= Roadcraft =

UK police handbook for car and motorcycle control

Diagram showing the four phases of the System of Car & Motorcycle Control, as explained in Roadcraft

Roadcraft refers to the system of car or motorcycle control outlined in two books Roadcraft: The Police Driver's Handbook and Motorcycle Roadcraft: The Police Rider's Handbook. The books are produced by the Police Foundation and published by His Majesty's Stationery Office (HMSO).

== Overview ==
Roadcraft is the UK's police handbook that outlines a system of car and motorcycle control split into four phases represented by the acronym IPSGA:
1. Information is not a phase in itself but is received from the outside world by observation, and given by use of signals such as direction indicators, headlamp flashes, and horn; is a general theme running continuously throughout the application of the system by taking, using and giving information;
2. Position on the road optimised for safety, visibility and correct routing, followed by best progress;
3. Speed appropriate to the hazard being approached, attained via explicit braking or throttle control (engine braking), always being able to stop in the distance you can see to be clear on your side of the road;
4. Gear appropriate for maximum vehicle control through the hazard, selected in one shift; and
5. Acceleration for clearing the hazard safely.
The taking, using and giving of Information is, arguably, most important and surrounds (and drives) the four phases PSGA. It may, and often should, be re-applied at any phase in the System.

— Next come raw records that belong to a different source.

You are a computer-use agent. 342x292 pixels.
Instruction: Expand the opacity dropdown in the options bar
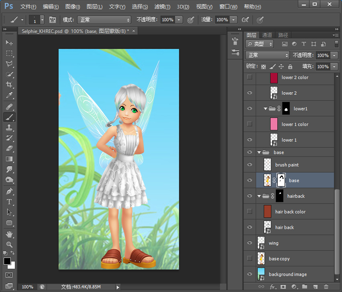pos(178,19)
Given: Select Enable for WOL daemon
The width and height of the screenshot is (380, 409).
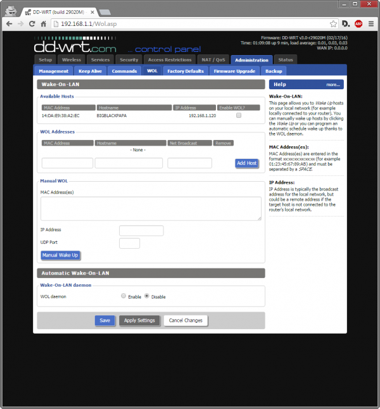Looking at the screenshot, I should (124, 296).
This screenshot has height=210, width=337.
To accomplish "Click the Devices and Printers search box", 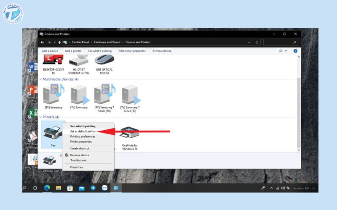I will click(x=278, y=42).
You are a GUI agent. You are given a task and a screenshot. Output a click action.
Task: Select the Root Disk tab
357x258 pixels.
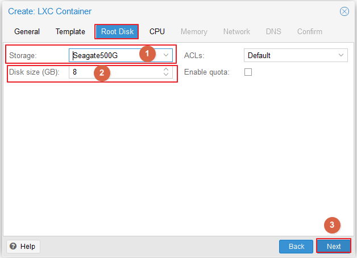point(117,31)
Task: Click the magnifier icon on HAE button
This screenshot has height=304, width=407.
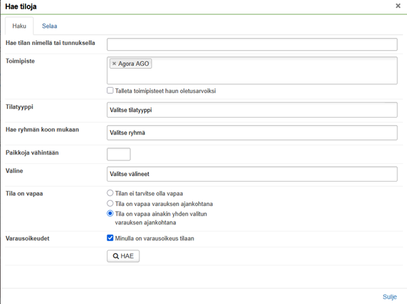Action: tap(116, 256)
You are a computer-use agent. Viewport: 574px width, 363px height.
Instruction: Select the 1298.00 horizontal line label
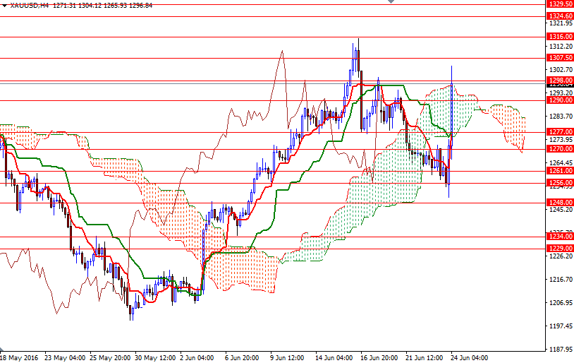pyautogui.click(x=559, y=81)
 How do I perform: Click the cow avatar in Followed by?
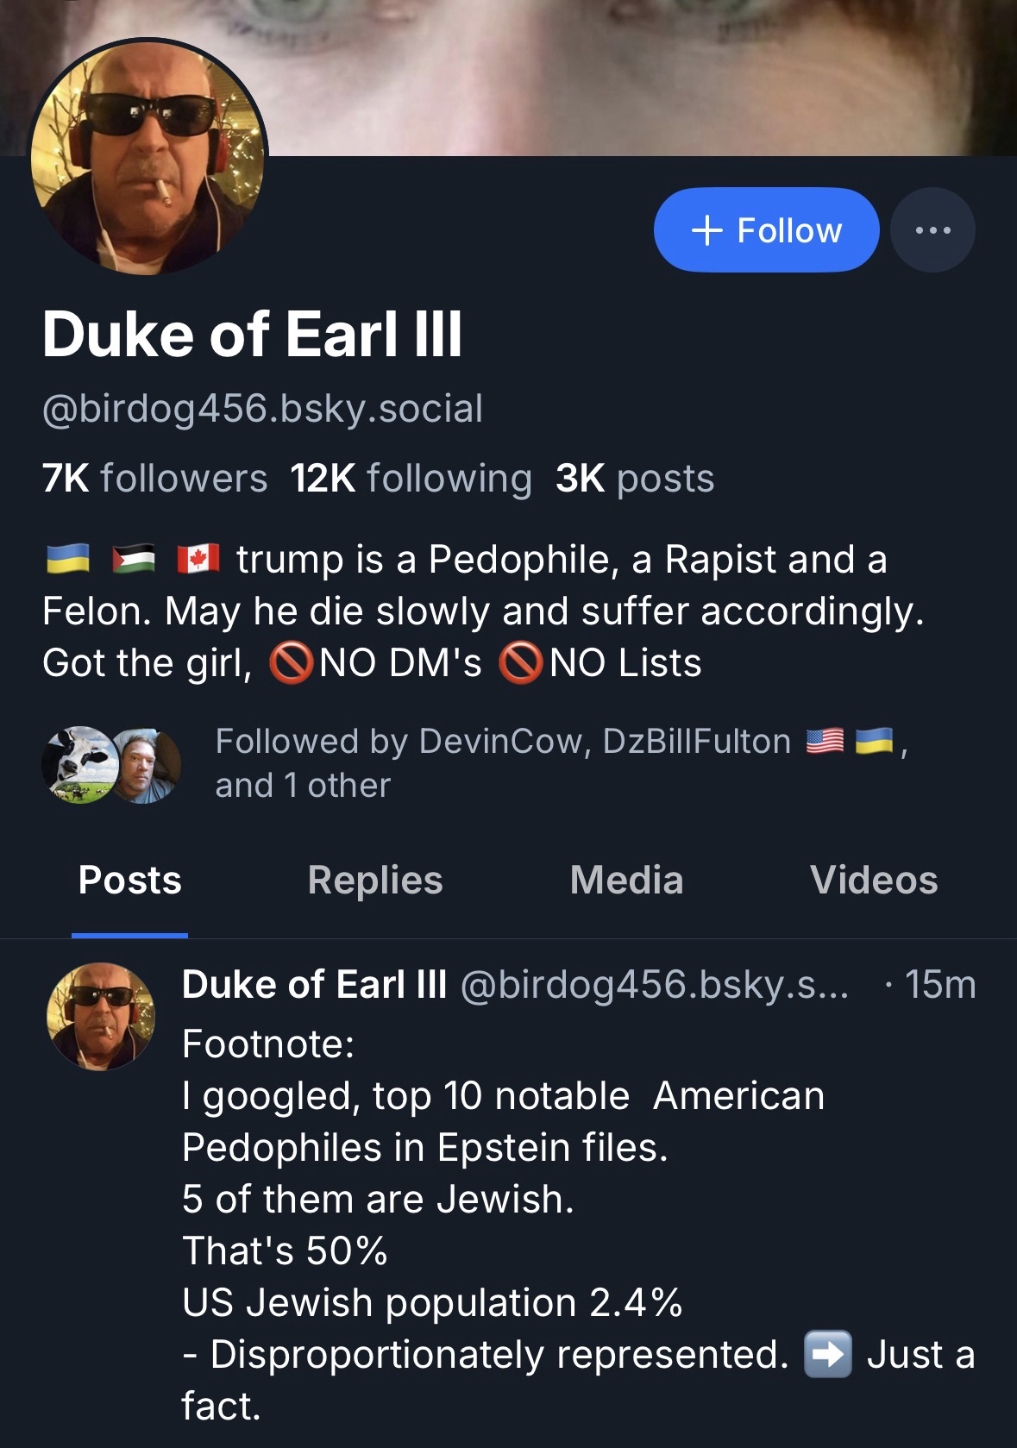[79, 764]
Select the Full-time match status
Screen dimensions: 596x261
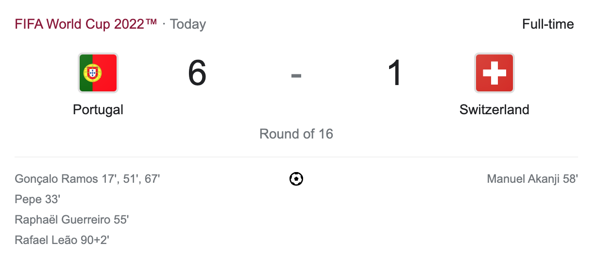[548, 24]
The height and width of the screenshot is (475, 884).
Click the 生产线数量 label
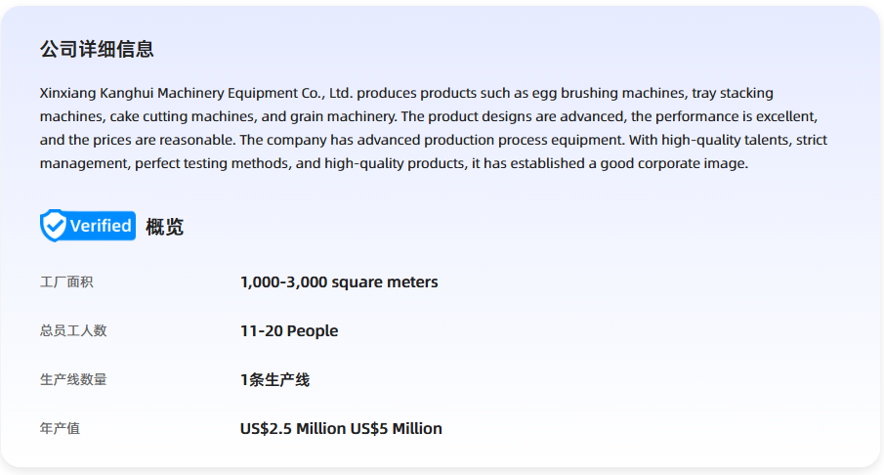click(x=73, y=380)
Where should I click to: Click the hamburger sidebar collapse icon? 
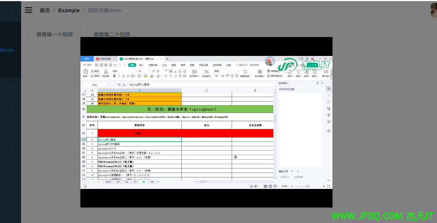point(29,10)
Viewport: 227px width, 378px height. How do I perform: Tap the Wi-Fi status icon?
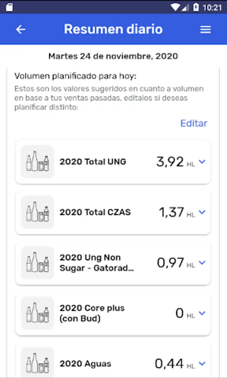[x=175, y=7]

The System is used whenever a hazard requires a manoeuvre. A hazard is something which requires a change in speed, direction or both. The benefit of applying a systematic approach to driving is to reduce the simultaneous demands on the vehicle, the driver mentally and the driver physically. That is, the System seeks to separate out the phases of a manoeuvre into a logical sequence so that the vehicle and the driver avoid being overwhelmed by having to do too much at the same time. For example, braking and steering at the same time place greater demands on the vehicle's available grip and in the worst case can lead to a skid.

Whilst the books were originally put together at the Metropolitan Police Driving School at Hendon, and intended for police drivers and riders, they have been available for sale to the general public since the mid-1950s. Civilian advanced driving organisations such as RoSPA and the Institute of Advanced Motorists base their teaching and advanced motoring tests on Roadcraft.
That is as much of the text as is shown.